Tau Global Research is Unique and Powerful

Tau Global Research is Unique and Powerful

Tau Global Research (TGR), Inc. was founded in 2011 in Metro Manila, Philippines to develop research that that captures the relative economic dynamism of nations, particularly in the developing world. The key fruit of this labor is The Tau Index, a ranking of the nations of the world in terms of the relative use of technology and its effect on societies and national economies.

The company founder, Roger Strukhoff, returned to the US as his primary residence in 2014. He has extended the work to encompass national efforts to build Digital Economies.

Tau Global Reports

Between 2011 and 2022, the research manifested itself in a series of private reports and consulting to government agencies and NGOs in several nations. From 2023 to the present, the research's primary outlet has been a series of reports created for the International Data Center Authority (IDCA).

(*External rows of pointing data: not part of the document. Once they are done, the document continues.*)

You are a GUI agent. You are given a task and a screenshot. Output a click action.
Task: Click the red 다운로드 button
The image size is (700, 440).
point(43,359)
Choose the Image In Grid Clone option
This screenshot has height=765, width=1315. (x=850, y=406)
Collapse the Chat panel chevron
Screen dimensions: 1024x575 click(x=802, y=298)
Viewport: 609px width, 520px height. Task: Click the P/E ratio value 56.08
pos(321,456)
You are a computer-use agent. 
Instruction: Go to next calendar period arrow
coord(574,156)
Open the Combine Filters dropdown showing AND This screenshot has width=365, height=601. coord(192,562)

A key IDCA report is called the EESG Digital Readiness Index of Nations, developed jointly by Roger Strukhoff and Bruce Taylor. This index measures national progress in four broad areas: Economy, Environment, Social, and Governance. The reports lends significant weight to the percentage of sustainable and renewable energy each nation consumes, as well as to CO2 and related emissions levels.

Unique, Powerful Approach

There are three key factors in TGR's process:

  • First off, TGR's relative approach to all research activities differs sharply from traditional research that invariably strongly favors developed nations. Th TGR approach, by contrast, adjusts income and other factors to illustrate how well each nation is doing relative to its resources.
  • Secondly, TGR measures the effect of each factor on all other factors, creating an enhanced, magnified “three-body problem” that reflects the real world. This is in contrast to the traditional approach of simply assigning arbitrary percentages to each factor.
  • Thirdly, The process also measures progress against an optimal, benchmarked country named “Perfectland.”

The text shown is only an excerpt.